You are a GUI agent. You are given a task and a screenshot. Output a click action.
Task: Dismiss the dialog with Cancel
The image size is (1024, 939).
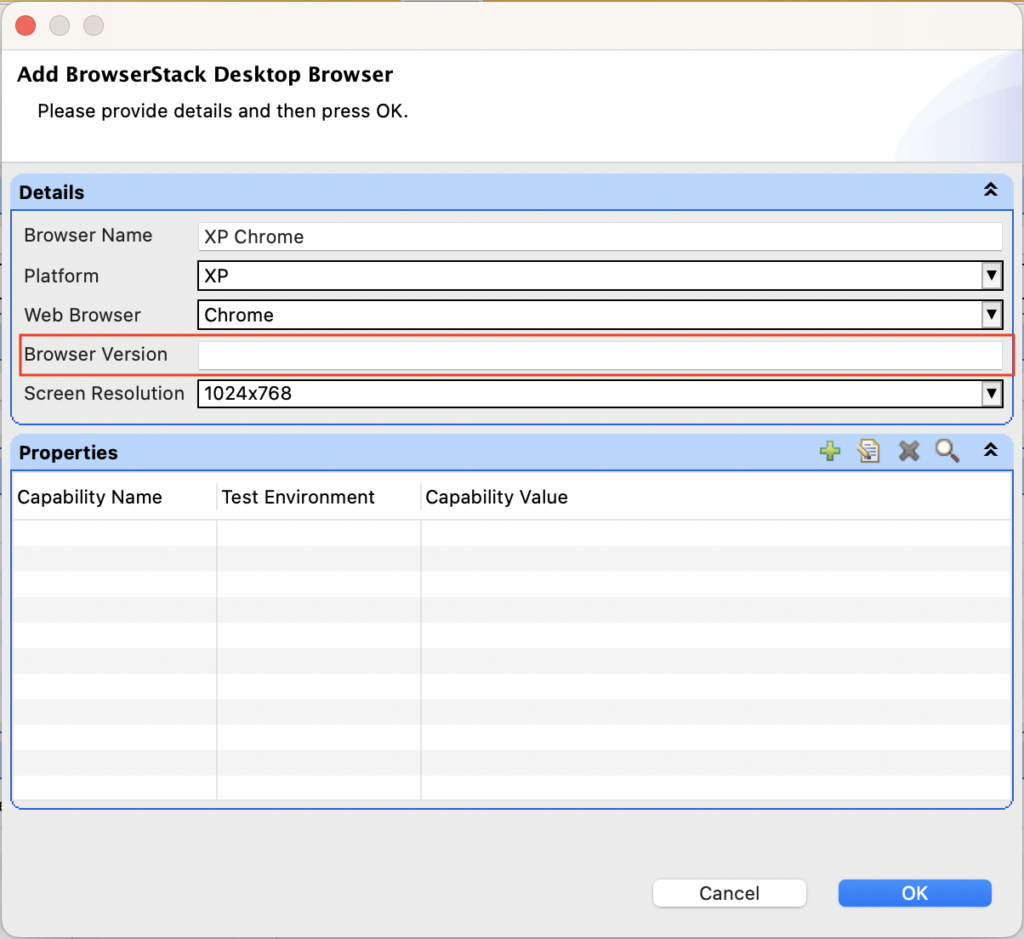click(x=729, y=893)
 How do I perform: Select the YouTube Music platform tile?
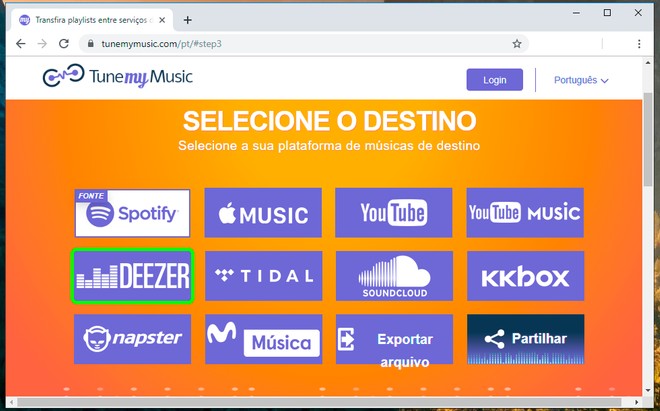click(x=525, y=213)
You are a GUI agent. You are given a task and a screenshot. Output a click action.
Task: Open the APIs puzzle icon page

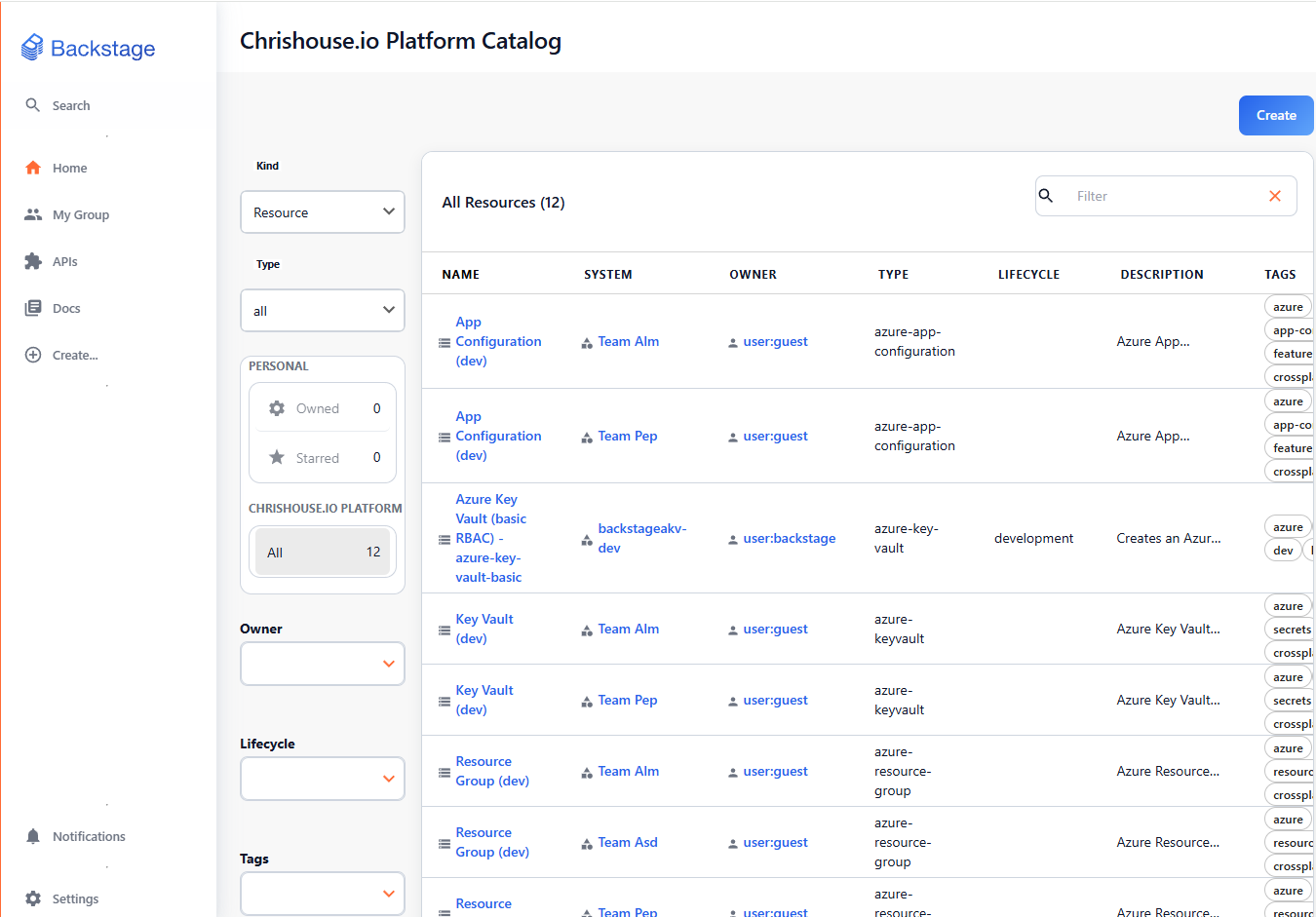[33, 261]
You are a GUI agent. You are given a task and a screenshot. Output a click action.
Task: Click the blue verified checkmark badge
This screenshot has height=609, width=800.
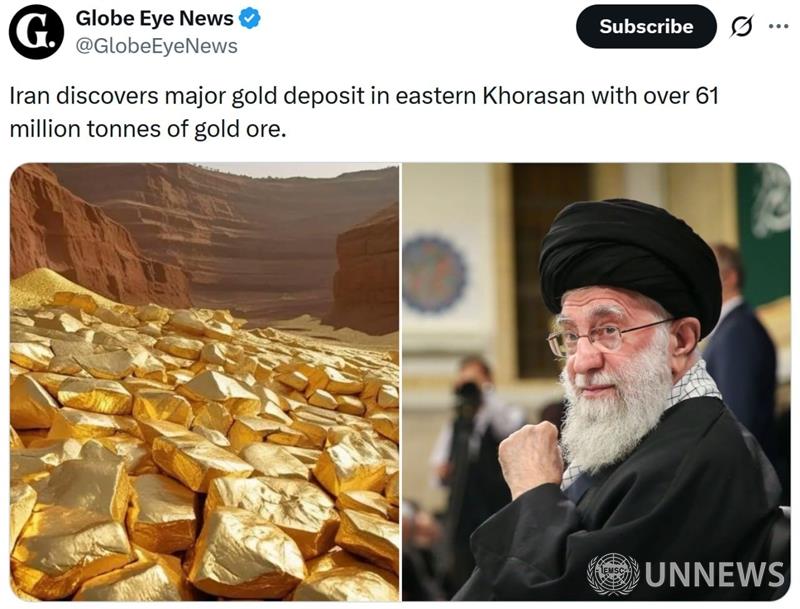tap(250, 19)
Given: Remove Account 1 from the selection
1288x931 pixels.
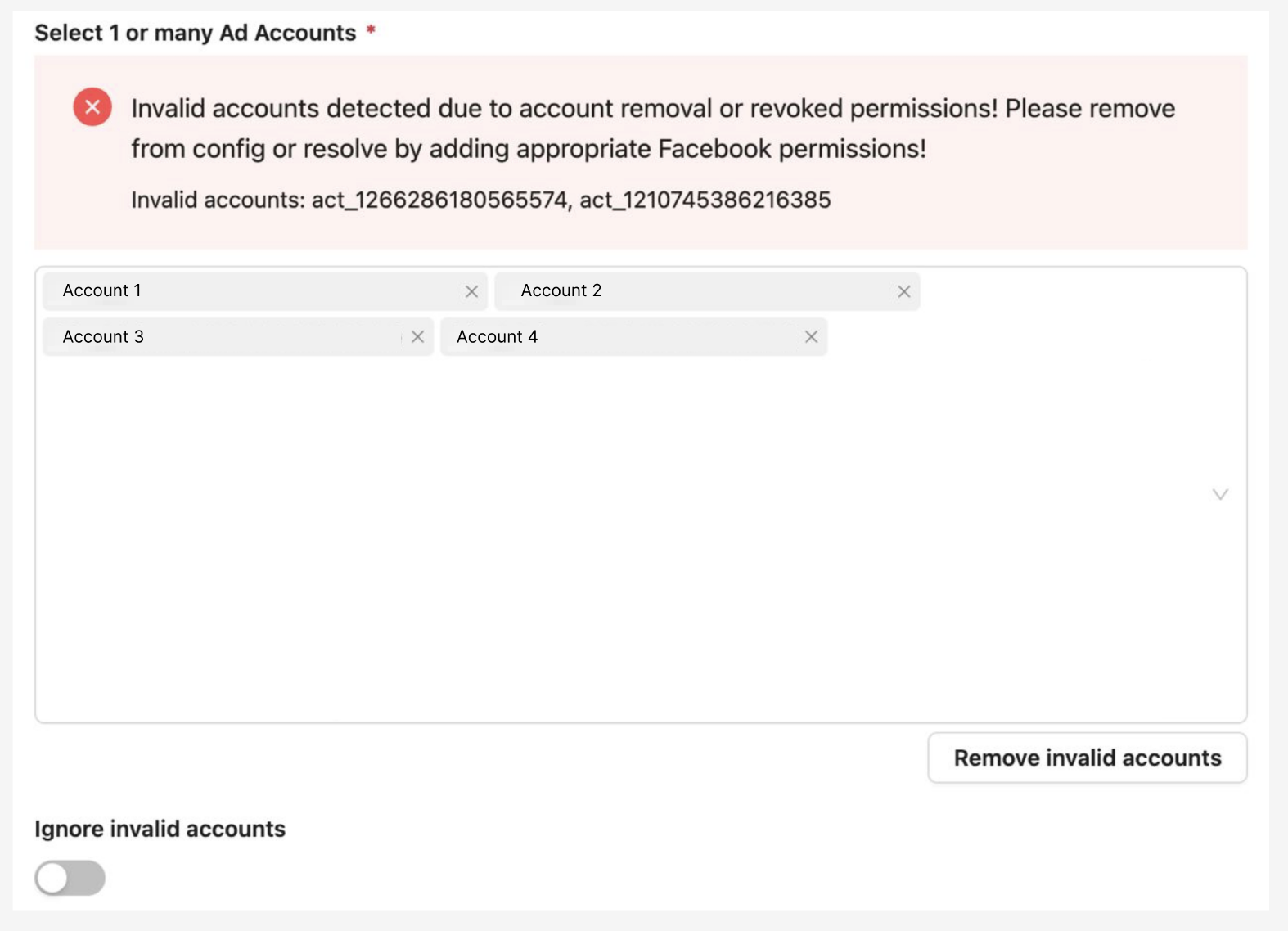Looking at the screenshot, I should pos(471,291).
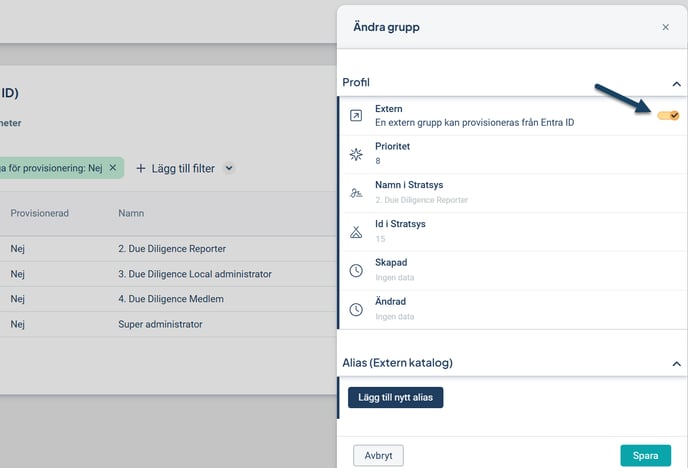Click the Namn i Stratsys icon
The width and height of the screenshot is (688, 468).
(356, 193)
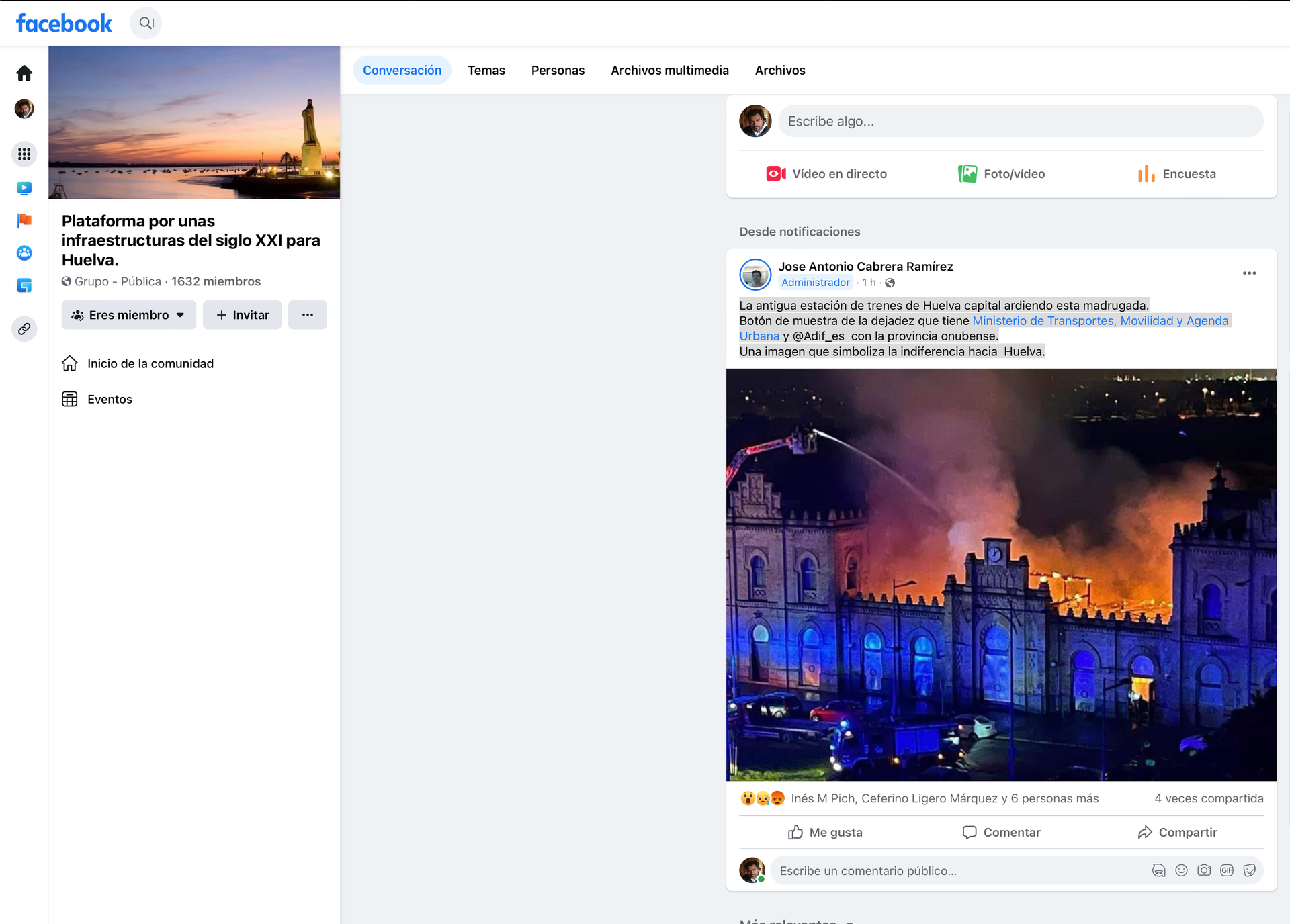Viewport: 1290px width, 924px height.
Task: Open the post options three-dot menu
Action: coord(1250,273)

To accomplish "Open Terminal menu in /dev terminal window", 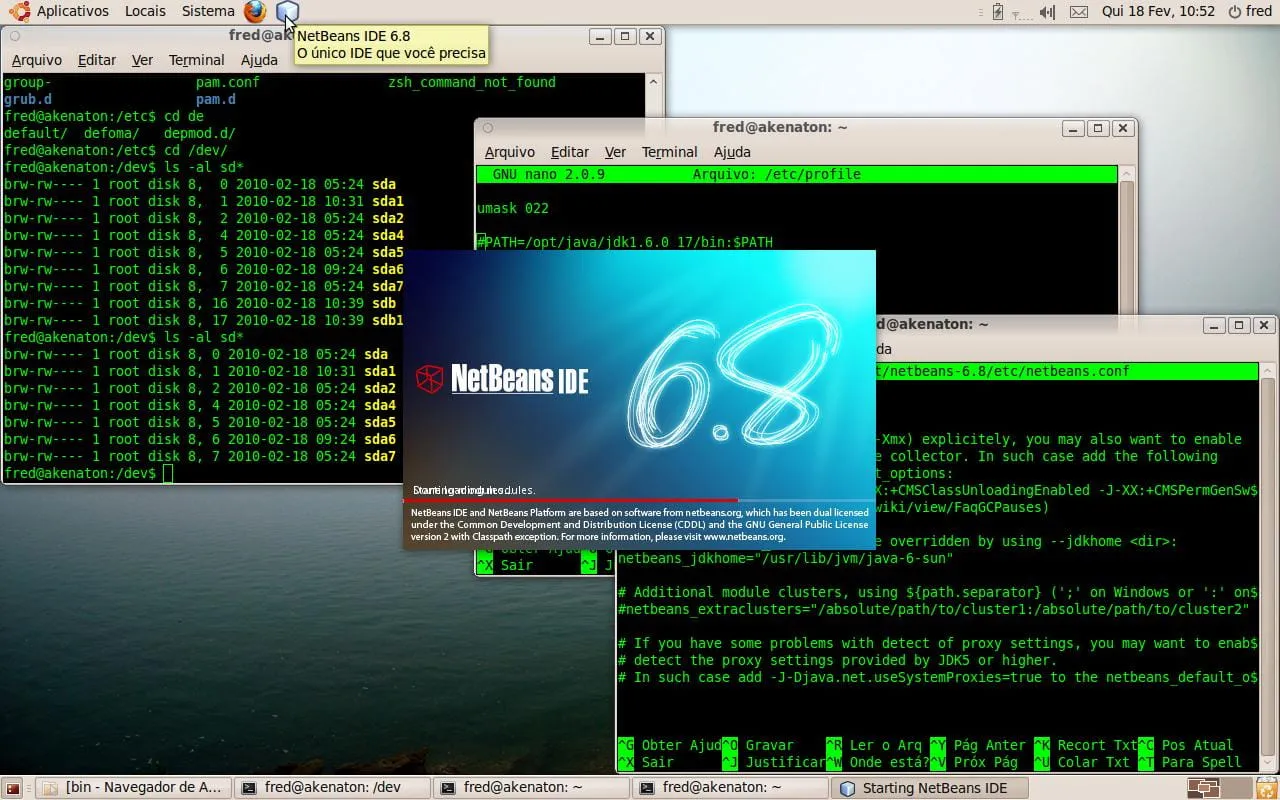I will click(196, 60).
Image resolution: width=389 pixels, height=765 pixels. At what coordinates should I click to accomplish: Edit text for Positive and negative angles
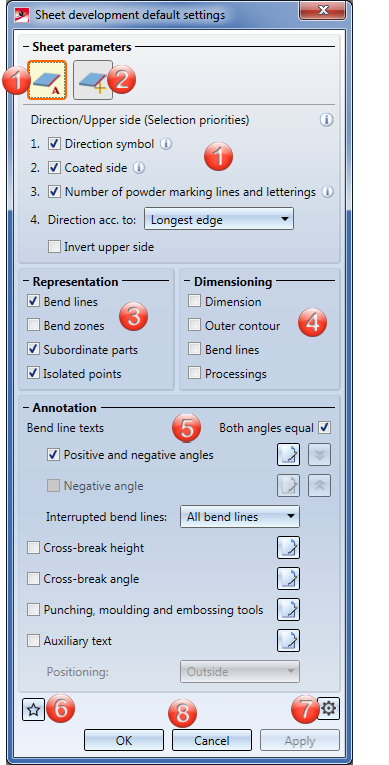[288, 455]
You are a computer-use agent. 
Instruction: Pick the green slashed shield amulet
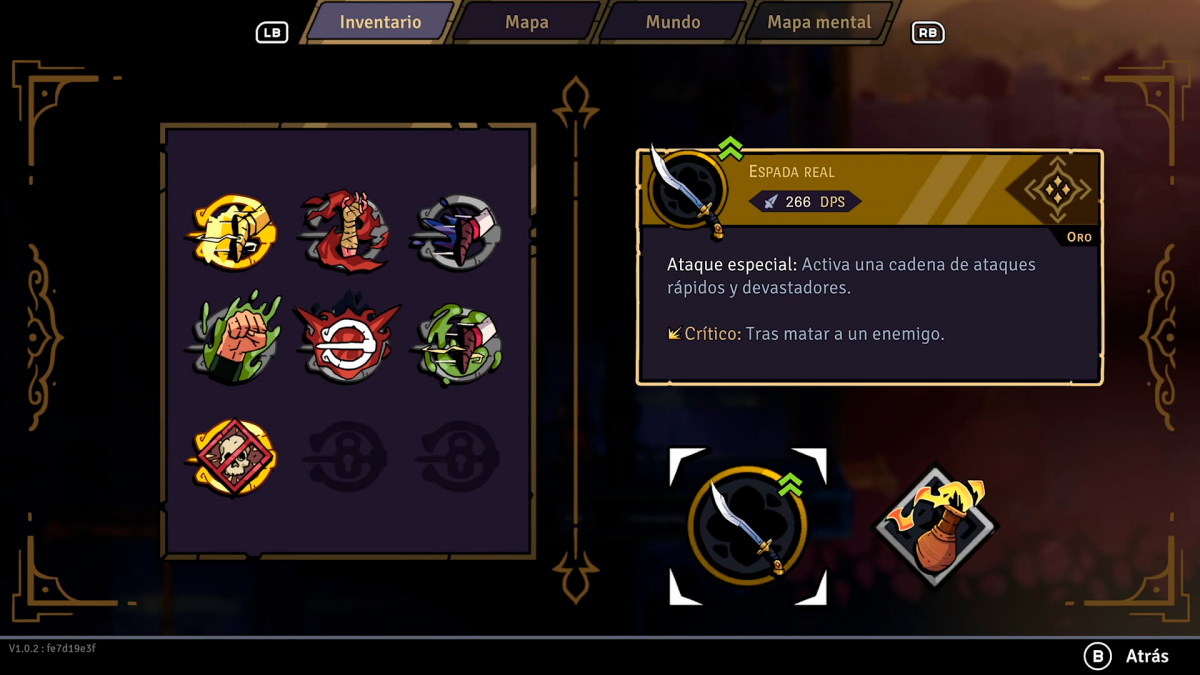click(458, 344)
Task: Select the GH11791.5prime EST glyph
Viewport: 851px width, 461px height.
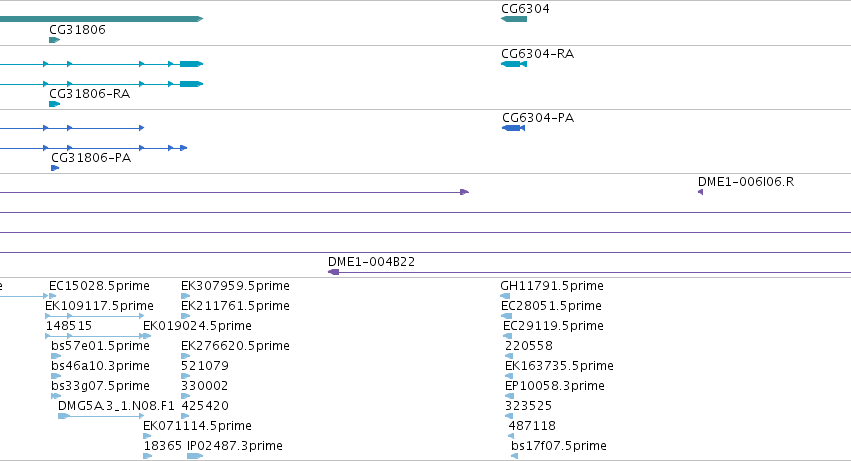Action: tap(505, 296)
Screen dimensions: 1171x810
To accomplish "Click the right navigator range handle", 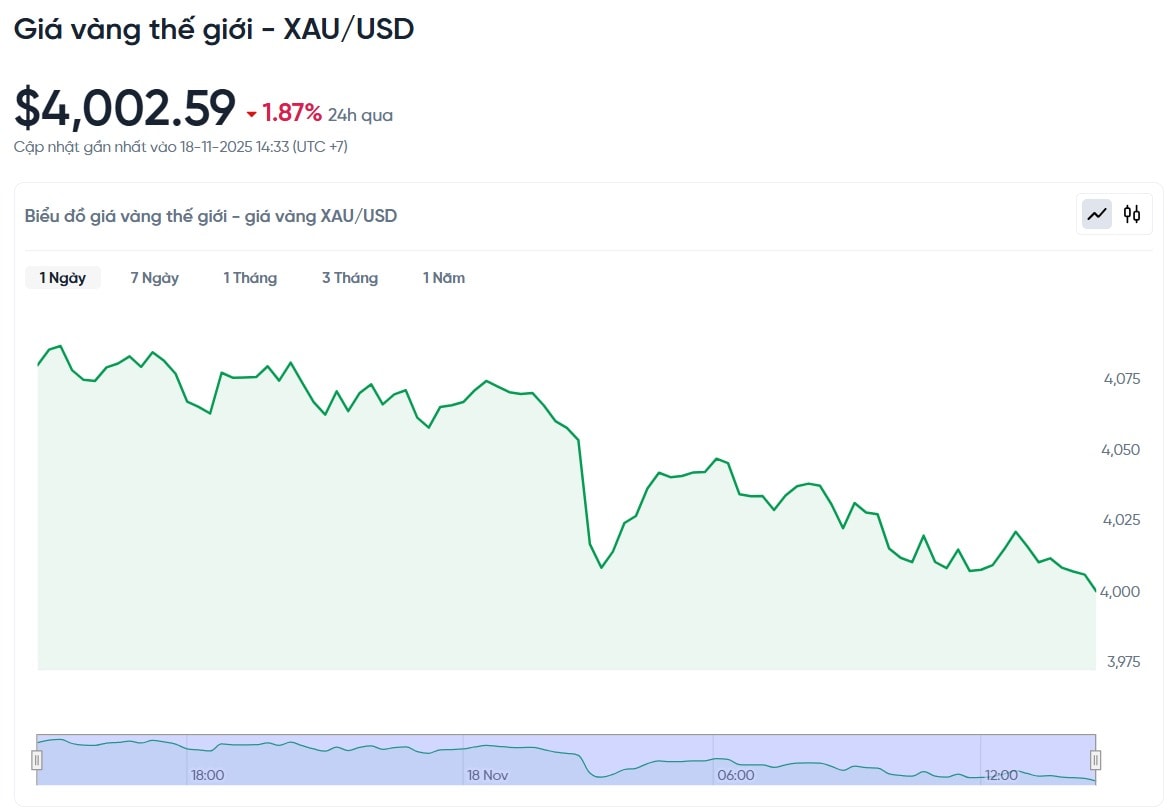I will click(1095, 760).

____

> _ABOUT THIS TASK_
Go back to the listing above and write out the lines starting at the one with "How do I perform: Select" and ending at the one with "Given: Remove Account 1 from the selection", inclusive, exactly and without pictures.

> _THE COMPLETED TASK_
 How do I perform: Select the YouTube Music platform tile?
click(x=525, y=213)
You are a GUI agent. You are given a task and a screenshot. Output a click action.
Task: Open the APIs puzzle icon page

[33, 261]
You are a GUI agent. You are given a task and a screenshot. Output a click action.
Task: Click the blue verified checkmark badge
This screenshot has height=609, width=800.
tap(250, 19)
Given: Remove Account 1 from the selection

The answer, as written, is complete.